On May 11 Jonathan Levin and Liran Einav of Stanford University published a National Bureau of Economic Research (NBER) working paper called “The Data Revolution and Economic Analysis.” The paper is about how economists can use big data, but begins with an excellent discussion about the nature of big data in general. Specifically Levin and Einav outline four characteristics of big data that differentiate it from data available in the past:
- Data is available in real time.
- Data is available at larger scale.
- Data is available on novel types of variables.
- Data come with less structure.
Levin and Einav acknowledge that the biggest application of big data is, of course, predictive modeling, a la Netflix, Amazon, Google and Apple. They note that the last couple decades have seen “a remarkable amount of work on the statistical and machine learning techniques that underlie these applications, such as Lasso and Ridge regressions and classification models.” As a recent graduate, I can tell you that “machine learning” is one of the hottest subjects in school, with a clout similar to what I imagine “aerospace engineering” had in the 1960s.
Levin and Einav also discuss the danger of overfitting, one of the problems most extolled by Nate Silver in his book The Signal and the Noise. (Disclaimer, I didn’t read the book, I just read Silver’s reddit Ask Me Anything.You should too). In the past, most data sets came with a large number of observations, and a small number of variables, like, for example, a 10-question survey with 500 respondents. Now, because computers can log almost every keystroke, and capture detailed consumer histories, it’s possible to encounter data sets with more variables than observations, as when you have a detailed purchase history and exhaustive demographic profile for only a handful of customers. Roughly, overfitting is the danger of identifying a trend that isn’t really there.
Levin and Einav go on to discuss several potential applications for academic economics, of which I think the most interesting is the ability to measure inflation and unemployment with retail and payroll data instead of relying on survey data, as the Bureau of Labor statistics currently does to construct the Consumer Price Index and the unemployment rate. They also mention a couple of potential applications for financial services, including fraud prevention and credit information. I know I’m keeping my eye on ZestFinance.

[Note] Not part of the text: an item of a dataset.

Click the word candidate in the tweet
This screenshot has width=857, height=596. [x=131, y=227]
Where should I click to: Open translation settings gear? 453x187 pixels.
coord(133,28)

The primary conclusion of the paper isn’t really novel; big data is a big opportunity, but there are big challenges in figuring how to analyze it and apply it effectively. If you have time, it’s worth reading the paper for yourself. You can download it for free from Levin’s website, here. (A little secret about economics: unlike many other academic disciplines, most economic journals do not prohibit the author from making the paper available elsewhere, so if you ever find yourself blocked by a subscription requirement, look for the same paper on the author’s personal website).